Did the Trump administration violate court orders with Alien Enemies Act deportations?

We start the week with a question that has arisen in multiple cases just a couple of months in to Donald Trump’s second term: Did his administration violate a court order?
The latest iteration of the question comes in litigation that developed quickly over the weekend, after Trump invoked the Alien Enemies Act to summarily deport people who the administration said are members of a transnational gang called Tren de Aragua.
The American Civil Liberties Union sued, and on Saturday, the chief federal trial judge in Washington, D.C., ordered the government not to remove people pursuant to Trump’s proclamation. The government is appealing Judge James Boasberg’s temporary restraining orders, and litigation will proceed in the D.C. federal appeals court this week as the Trump administration seeks to upend them.
But in the meantime, the ACLU told Boasberg in a court filing early Monday that “media reports and publicly available data” suggest that the government defendants “may have violated the Court’s Orders.” The plaintiffs asked the judge to “seek immediate clarification from Defendants, in one or more sworn declarations, about their conduct regarding this Court’s Orders.”
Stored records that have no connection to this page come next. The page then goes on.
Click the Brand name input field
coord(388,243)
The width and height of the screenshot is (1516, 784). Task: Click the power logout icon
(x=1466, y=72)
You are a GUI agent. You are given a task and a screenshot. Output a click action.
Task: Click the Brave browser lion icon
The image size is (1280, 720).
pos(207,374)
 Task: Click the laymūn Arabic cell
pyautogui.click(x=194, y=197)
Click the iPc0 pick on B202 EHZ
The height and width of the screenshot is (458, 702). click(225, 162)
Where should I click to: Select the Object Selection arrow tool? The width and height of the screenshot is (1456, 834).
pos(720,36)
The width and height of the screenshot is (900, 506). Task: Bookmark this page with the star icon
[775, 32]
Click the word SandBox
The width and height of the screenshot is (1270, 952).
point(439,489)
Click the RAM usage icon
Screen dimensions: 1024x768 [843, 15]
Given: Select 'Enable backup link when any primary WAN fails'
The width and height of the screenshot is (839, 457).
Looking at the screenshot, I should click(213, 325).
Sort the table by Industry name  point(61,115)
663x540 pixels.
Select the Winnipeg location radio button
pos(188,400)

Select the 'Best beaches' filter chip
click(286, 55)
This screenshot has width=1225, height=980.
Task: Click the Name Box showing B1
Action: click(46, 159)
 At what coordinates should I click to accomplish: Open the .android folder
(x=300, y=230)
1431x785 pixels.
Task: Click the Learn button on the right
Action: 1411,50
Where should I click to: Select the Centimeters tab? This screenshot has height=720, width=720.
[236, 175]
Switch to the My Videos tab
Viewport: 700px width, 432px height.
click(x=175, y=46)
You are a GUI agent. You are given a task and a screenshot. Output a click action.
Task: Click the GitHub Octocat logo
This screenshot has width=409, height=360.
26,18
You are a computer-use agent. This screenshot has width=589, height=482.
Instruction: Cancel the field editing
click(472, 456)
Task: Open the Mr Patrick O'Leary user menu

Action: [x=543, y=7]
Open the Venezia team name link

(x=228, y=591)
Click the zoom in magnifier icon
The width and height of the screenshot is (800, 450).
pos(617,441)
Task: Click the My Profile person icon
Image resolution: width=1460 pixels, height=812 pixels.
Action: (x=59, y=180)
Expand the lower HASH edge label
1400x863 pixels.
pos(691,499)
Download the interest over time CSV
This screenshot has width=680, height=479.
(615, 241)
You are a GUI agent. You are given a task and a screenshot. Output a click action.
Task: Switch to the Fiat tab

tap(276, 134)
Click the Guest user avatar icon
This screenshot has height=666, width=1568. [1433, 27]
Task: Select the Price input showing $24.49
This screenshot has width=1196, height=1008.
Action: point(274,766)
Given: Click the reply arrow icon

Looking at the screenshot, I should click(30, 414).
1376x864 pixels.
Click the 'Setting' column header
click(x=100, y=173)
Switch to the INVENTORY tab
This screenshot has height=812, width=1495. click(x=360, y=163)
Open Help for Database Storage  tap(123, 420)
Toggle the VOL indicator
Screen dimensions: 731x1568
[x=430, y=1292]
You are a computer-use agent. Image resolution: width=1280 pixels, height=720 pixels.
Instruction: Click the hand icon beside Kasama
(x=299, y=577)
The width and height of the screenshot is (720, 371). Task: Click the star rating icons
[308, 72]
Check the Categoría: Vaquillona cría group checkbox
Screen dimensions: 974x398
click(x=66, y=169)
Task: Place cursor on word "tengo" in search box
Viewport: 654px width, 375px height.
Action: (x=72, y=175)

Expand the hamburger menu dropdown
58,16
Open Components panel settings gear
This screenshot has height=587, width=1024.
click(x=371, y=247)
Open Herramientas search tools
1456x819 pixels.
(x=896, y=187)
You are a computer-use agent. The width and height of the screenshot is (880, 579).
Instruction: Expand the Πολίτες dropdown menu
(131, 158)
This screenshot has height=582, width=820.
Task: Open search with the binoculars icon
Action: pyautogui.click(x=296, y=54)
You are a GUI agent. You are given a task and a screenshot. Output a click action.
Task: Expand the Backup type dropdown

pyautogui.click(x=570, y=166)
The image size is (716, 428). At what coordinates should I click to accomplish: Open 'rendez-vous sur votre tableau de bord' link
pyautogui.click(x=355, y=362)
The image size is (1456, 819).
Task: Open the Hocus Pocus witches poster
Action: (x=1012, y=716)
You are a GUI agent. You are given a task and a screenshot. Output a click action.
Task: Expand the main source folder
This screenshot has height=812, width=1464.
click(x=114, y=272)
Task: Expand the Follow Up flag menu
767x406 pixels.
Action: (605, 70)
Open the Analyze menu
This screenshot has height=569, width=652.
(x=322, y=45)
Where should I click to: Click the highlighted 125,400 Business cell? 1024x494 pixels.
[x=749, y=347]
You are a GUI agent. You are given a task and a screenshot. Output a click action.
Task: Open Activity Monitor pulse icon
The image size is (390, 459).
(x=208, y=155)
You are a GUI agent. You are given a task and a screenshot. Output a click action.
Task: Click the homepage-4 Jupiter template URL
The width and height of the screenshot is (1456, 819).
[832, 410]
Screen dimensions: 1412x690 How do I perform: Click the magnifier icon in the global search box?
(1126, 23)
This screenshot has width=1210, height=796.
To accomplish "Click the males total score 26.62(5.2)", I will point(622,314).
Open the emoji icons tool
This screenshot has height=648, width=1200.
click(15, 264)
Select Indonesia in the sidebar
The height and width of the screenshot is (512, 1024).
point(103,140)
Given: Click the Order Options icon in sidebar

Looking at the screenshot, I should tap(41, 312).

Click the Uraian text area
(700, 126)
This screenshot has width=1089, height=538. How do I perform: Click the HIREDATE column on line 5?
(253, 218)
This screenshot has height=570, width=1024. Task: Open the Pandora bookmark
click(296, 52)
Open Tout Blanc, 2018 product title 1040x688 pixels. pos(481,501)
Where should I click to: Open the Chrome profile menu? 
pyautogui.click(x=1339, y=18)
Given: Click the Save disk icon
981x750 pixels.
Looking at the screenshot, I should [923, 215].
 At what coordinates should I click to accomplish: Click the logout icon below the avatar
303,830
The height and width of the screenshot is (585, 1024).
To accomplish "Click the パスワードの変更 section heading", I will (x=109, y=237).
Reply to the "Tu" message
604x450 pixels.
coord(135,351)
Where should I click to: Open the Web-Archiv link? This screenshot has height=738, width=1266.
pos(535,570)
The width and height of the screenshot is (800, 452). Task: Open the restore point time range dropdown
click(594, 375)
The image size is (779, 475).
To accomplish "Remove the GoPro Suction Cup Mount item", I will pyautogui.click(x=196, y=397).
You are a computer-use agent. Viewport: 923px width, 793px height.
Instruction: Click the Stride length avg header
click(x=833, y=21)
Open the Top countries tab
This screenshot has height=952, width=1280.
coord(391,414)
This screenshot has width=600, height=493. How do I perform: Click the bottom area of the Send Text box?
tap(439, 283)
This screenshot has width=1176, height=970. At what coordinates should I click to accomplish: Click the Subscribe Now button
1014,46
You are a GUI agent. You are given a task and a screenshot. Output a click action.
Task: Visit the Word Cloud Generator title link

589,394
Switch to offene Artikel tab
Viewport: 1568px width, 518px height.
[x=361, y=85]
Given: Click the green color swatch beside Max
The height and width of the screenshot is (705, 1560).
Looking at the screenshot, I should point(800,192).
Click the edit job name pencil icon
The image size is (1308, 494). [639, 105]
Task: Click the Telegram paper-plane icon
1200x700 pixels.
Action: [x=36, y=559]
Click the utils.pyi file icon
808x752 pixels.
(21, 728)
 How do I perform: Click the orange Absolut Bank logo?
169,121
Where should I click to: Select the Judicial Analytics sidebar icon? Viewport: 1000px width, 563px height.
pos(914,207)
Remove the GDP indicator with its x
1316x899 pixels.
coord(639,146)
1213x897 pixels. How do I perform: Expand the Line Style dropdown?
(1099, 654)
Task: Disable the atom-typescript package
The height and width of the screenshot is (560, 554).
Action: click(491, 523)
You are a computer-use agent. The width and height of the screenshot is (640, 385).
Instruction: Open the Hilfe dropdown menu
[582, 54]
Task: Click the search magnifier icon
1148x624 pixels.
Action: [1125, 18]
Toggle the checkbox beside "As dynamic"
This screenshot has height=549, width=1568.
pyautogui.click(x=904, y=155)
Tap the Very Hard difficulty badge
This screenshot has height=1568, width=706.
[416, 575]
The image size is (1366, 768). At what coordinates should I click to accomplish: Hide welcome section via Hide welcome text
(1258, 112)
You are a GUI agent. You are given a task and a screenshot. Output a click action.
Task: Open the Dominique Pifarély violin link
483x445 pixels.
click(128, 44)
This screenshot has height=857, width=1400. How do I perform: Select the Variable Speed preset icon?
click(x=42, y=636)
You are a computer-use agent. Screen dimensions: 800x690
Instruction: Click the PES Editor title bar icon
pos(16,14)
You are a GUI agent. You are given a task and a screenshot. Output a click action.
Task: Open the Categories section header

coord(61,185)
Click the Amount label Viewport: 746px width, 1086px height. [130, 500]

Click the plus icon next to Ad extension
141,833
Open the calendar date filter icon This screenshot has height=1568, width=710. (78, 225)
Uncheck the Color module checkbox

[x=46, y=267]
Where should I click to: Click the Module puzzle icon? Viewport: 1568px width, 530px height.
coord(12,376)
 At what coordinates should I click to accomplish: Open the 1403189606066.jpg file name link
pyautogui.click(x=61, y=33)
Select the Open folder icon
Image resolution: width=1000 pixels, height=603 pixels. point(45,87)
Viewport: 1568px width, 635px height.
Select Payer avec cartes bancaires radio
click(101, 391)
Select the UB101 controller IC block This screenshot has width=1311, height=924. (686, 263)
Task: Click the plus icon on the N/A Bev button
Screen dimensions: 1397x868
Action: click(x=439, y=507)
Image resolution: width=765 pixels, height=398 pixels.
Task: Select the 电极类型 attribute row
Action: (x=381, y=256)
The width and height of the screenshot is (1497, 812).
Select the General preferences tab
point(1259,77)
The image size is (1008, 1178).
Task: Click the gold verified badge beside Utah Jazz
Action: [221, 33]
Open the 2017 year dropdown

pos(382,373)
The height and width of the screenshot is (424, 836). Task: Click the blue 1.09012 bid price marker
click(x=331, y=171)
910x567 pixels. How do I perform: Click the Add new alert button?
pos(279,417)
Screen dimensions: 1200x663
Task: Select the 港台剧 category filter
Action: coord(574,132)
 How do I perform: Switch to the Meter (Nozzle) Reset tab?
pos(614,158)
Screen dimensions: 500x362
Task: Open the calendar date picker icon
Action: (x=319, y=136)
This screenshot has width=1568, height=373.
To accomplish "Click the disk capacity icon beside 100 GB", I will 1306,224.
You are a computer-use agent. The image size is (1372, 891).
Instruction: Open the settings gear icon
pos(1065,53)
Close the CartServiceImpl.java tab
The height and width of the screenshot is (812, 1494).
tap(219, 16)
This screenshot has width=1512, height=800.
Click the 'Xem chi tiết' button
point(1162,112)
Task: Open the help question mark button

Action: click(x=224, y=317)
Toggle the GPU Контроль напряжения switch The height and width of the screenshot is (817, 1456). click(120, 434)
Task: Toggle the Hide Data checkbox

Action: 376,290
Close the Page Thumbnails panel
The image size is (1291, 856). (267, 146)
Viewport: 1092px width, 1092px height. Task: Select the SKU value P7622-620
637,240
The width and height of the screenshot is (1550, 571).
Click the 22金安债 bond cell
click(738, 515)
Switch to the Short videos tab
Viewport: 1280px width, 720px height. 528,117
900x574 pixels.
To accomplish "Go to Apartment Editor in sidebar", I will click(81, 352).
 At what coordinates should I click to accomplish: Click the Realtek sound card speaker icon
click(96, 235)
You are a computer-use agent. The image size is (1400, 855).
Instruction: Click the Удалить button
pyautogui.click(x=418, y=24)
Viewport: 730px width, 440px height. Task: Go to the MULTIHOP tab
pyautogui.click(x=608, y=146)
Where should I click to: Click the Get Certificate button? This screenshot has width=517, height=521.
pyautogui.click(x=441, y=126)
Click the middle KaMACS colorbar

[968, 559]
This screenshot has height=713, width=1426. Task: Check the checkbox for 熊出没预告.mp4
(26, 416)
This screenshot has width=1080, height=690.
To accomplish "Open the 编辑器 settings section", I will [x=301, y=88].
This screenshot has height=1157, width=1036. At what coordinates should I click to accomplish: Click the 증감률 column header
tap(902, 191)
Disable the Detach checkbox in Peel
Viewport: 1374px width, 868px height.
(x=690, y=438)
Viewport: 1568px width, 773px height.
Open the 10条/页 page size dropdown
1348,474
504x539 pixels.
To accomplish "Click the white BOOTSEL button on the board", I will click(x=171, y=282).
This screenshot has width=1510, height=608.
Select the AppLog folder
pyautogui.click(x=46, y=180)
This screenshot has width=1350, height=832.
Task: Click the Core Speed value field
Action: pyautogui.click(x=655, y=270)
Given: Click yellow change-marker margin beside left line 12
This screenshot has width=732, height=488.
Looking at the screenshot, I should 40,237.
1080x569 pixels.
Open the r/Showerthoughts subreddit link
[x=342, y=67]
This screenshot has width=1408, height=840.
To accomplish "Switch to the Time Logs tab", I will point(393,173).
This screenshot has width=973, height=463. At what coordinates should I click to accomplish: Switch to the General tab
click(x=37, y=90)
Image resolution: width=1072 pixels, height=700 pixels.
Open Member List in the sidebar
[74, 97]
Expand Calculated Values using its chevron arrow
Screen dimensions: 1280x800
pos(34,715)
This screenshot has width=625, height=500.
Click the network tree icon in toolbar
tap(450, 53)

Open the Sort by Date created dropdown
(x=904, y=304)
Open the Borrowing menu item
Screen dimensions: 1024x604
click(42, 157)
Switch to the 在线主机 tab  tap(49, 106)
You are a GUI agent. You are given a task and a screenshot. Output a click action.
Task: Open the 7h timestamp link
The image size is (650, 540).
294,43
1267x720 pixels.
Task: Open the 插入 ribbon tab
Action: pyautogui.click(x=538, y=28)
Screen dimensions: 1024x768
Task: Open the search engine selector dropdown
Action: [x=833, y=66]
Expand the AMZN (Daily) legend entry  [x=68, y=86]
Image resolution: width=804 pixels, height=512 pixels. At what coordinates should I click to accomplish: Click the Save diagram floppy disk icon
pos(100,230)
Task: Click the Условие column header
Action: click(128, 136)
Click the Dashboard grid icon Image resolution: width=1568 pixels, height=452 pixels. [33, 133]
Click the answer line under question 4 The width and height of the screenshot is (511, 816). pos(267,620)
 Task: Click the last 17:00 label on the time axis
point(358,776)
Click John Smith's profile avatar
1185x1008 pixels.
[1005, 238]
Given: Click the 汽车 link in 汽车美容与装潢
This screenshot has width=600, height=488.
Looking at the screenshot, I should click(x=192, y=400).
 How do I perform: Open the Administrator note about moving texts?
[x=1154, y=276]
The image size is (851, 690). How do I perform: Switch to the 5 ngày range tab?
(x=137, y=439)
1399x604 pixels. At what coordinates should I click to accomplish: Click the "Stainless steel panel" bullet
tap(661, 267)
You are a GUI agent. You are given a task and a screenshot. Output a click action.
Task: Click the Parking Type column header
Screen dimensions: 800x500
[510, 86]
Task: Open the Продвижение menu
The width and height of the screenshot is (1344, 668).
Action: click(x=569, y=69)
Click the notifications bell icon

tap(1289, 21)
The plaintiffs noted that Boasberg had told the government to turn around any planes carrying people pursuant to the proclamation, and they questioned the government’s compliance with that mandate, suggesting that officials had played fast and loose with the judge’s directives. To get to the bottom of the matter, the plaintiffs want sworn declarations from the government on the following points:
1) whether any flight with individuals subject to the Proclamation took off after either the Court’s written or oral Orders were issued;
2) whether any flight with individuals subject to the Proclamation landed after either the Court’s written or oral Orders were issued;
3) whether any flight with individuals subject to the Proclamation was still in the air after either the Court’s written or oral Orders were issued; and
4) whether custody of any individuals subject to the Proclamation was transferred to a foreign country after either the Court’s written or oral Orders were issued.
To be sure, this is not the first case in which opposing parties have questioned the nascent administration’s legal compliance. To take another example in pending litigation, the plaintiffs in the foreign aid funding case that was at the Supreme Court and is back in the trial court are still casting doubt on Trump officials’ compliance there.
As for this latest situation involving flights over the weekend, we could learn soon whether Boasberg himself thinks the government defied his orders. On Monday morning, after the ACLU submitted its filing, he ordered a same-day 5 p.m. ET hearing at which the government “shall be prepared to provide answers” to the questions raised by the plaintiffs.